### TASK REQUIREMENTS
Repeat word for word the part of the emulation theory posting below that opens with the words containing "THIS POSTING IS" and closes with "2. INFINITE EMULATION.".

[FOM] 722: Large Cardinals and Emulations//24

Harvey Friedman hmflogic at gmail.com
Thu Oct 6 01:59:38 EDT 2016


THIS POSTING IS SELF CONTINUED
continued from http://www.cs.nyu.edu/pipermail/fom/2016-October/020105.html

We continue with this outline:

EMULATION THEORY
OUTLINE

1. INTRODUCTION.
2. INFINITE EMULATION.
   2.1.  MAXIMAL EMULATION IN Q[0,1]^k.
      2.1.1. TRANSLATION.
      2.1.2. EMBEDDING.
   2.2. STEP MAXIMAL EMULATION IN Q^k.
      2.2.1. TRANSLATION.
      2.2.2. EMBEDDING.
3. EMULATION TOWERS OF FINITE SETS.
   3.1.  HEIGHT MAXIMALITY IN Q[0,1]^k.
      3.1.1. TRANSLATION.
      3.1.2. EMBEDDING.
   3.2. HEIGHT STEP MAXIMALITY IN Q^k.
      3.2.1. TRANSLATION.
      3.2.2. EMBEDDING
4. GREEDY EMULATION OF LINEARLY ORDERED DIGRAPHS.
   4.1. EMULATION.
   4.2. EMULATION/<=.
5. GREEDY EMULATION TOWERS OF SETS OF NONNEGATIVE INTEGERS.
   5.1. INFINITE SETS.
   5.2. FINITE SETS.
6. GREEDY EMULATION TOWERS OF LINEARLY ORDERED DIGRAPHS.
   6.1. OMEGA-GRAPHS.
   6.2. FLODIGS - COUNTS.
   6.3. EMBEDDING.

NOTE: HUGE and beyond is achieved in 4.2, where we give extremely strong
implicitly Pi01. HUGE and beyond is achieved in 6.3 with explicitly
Pi01, but the present form of  6.3 does not meet
current standards. There is hope for simplification.

In the interest of space, we get through only the initial part of
2.1.1 which treats drop symmetry in Q[0,1]^k.

1. IINTRODUCTION
core

See http://www.cs.nyu.edu/pipermail/fom/2016-October/020102.html

2. INFINITE EMULATION
core

see http://www.cs.nyu.edu/pipermail/fom/2016-October/020105.html

2.1. MAXIMAL EMULATION IN Q[0,1]^k.

2.1.1. TRANSLATION
core

For the initial part through drop symmetry, see
http://www.cs.nyu.edu/pipermail/fom/2016-October/020105.html. We now
continue.

We now consider more general kinds of symmetry of S containedin
Q[0,1]^k. We will be using r-emulations.

### DATASET EXCERPT

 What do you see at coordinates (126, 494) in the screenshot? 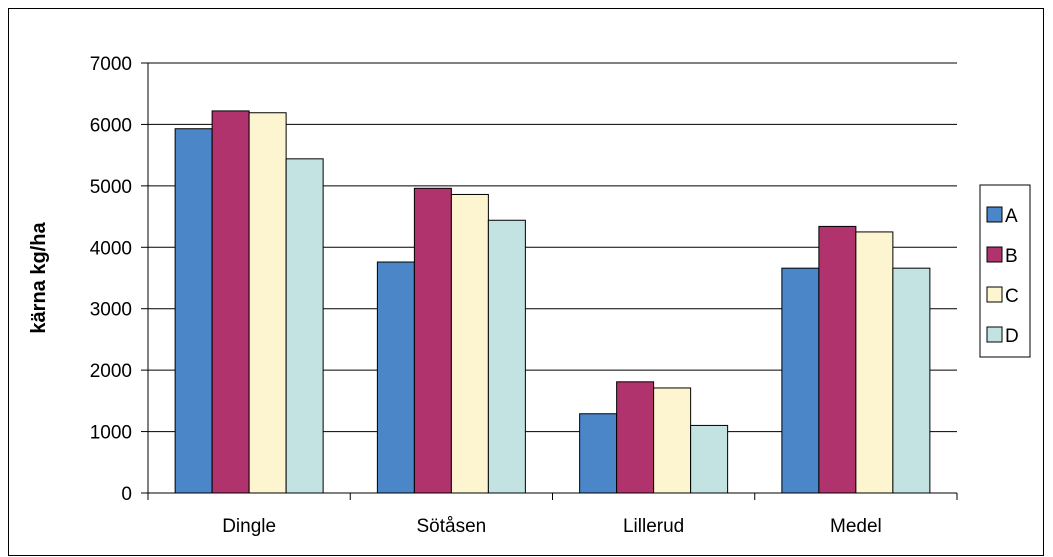
I see `y-tick-label: 0` at bounding box center [126, 494].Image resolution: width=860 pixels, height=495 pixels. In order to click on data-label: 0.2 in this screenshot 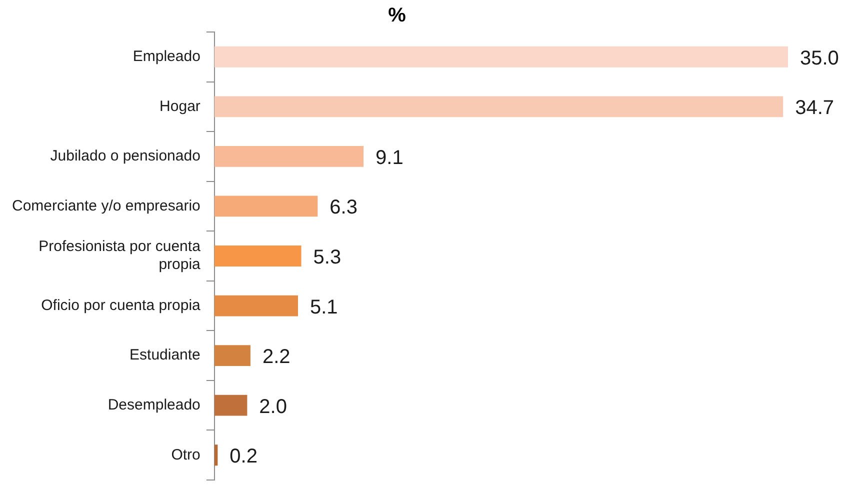, I will do `click(244, 457)`.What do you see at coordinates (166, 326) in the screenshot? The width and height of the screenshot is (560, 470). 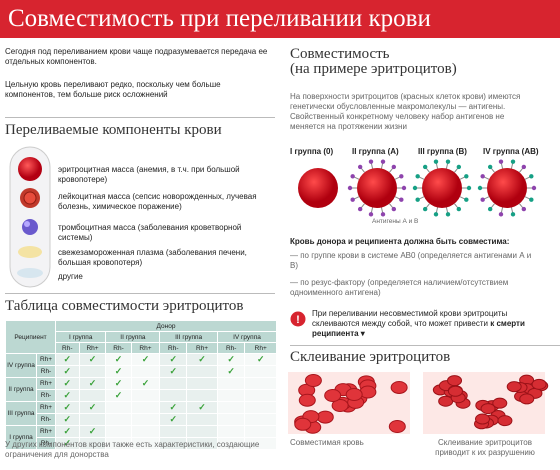 I see `donor-header: Донор` at bounding box center [166, 326].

### ANSWER SPACE
THIS POSTING IS SELF CONTINUED
continued from http://www.cs.nyu.edu/pipermail/fom/2016-October/020105.html

We continue with this outline:

EMULATION THEORY
OUTLINE

1. INTRODUCTION.
2. INFINITE EMULATION.